Despite a court order against the environment ministry earlier this year, Federal Environment Minister Jonathan Wilkinson reinstated his decision to subject a thermal coal mine expansion in the province of Alberta to an environmental review.

Wilkinson said the Alberta First Nation, who objected to the added federal oversight that led to the Vista mine project's court order, has since withdrawn their concerns, reported Kelowna Daily Courier.

"We consulted very extensively with Ermineskin First Nation, and Ermineskin has actually sent us a letter essentially withdrawing their objection to us going through the designation process," he said.

Wilkinson continued that new thermal coal projects would have to surmount a high bar for approval.

"In a world that must reduce greenhouse gas emissions, the first most important step that we can take ... is to phase out the use of thermal coal," he said. "We will not be looking for new thermal coal mines to be developed in Canada."

Coalspur Mines seeks to expand its existing surface mine near Hinton in north-central Alberta, making Vista the largest thermal coal mine in North America.

The company also planned an underground test mine on the site.

A federal environmental review is required when a mine expands its footprint by 50 percent or more or intends to produce more than 5,000 tonnes of coal a day.

Impact Assessment Agency of Canada ruled in 2019 that Ottawa wouldn't get involved as the early stages of the mine's development declared it would fall below those thresholds.

But in 2020, Wilkinson decided the footprint was close enough, and that production would eventually exceed the level, triggering a federal review. He revoked the agency's decision and ordered a joint federal-provincial process, considered more rigorous than a purely provincial assessment.

"New thermal coal mining projects or expansions are not in line with the ambition Canadians want to see on climate," said Wilkinson in July.

In a policy statement Thermal Coal Mining, the environment department said the "continued mining and use of coal for energy production anywhere in the world is not environmentally sustainable and does not align with the Government of Canada's commitments."

That decision was challenged in Federal Court by Coalspur and Ermineskin First Nation.

Justice Henry Brown wrote that Indigenous supporters of coal mining were "inexplicably frozen out of this very one-sided process," adding the Minister failed to consult with or give notice to them.

The Department of Environment only spoke with First Nations as opposed to the mine, he said. "I find as a fact Ermineskin was not given an opportunity to have any input."

Ermineskin supported the project for its economic benefits and argued the review violated its treaty rights when Wilkinson failed to consult with them. The Federal Court agreed with Ermineskin and ordered Wilkinson to reconsider.

"If the mining activity is not approved, these valuable economic, community and social benefits will be lost to Ermineskin," wrote Justice Brown. The Court quashed the 2020 order halting construction. "Losses have already been incurred," said the ruling.

Since then, the agency has met with 44 First Nations, including Ermineskin.

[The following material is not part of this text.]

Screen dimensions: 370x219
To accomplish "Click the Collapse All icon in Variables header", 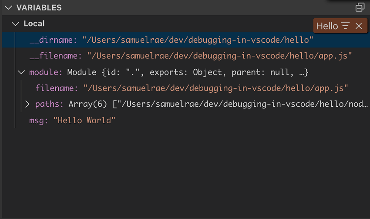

"The agency documented and included the feedback from Indigenous groups consulted during the reconsideration process to ensure their views were included in the analysis provided to the minister," reads a statement from agency spokesperson Stephane Perrault.

A spokesperson for Ermineskin was not immediately available to comment.

The Federal Court threw out Coalspur's application after the Ermineskin ruling. A spokesperson for the company wasn't immediately available to say if that application would be refiled.

Wilkinson's latest decision is based on reasons similar to those he initially cited.

He said Ottawa's involvement is justified by the size of the planned expansion and its potential threats to areas of federal jurisdiction, such as contamination of waterways and habitat loss for species at risk. He also said the development would affect the treaty rights of other First Nations who oppose the project.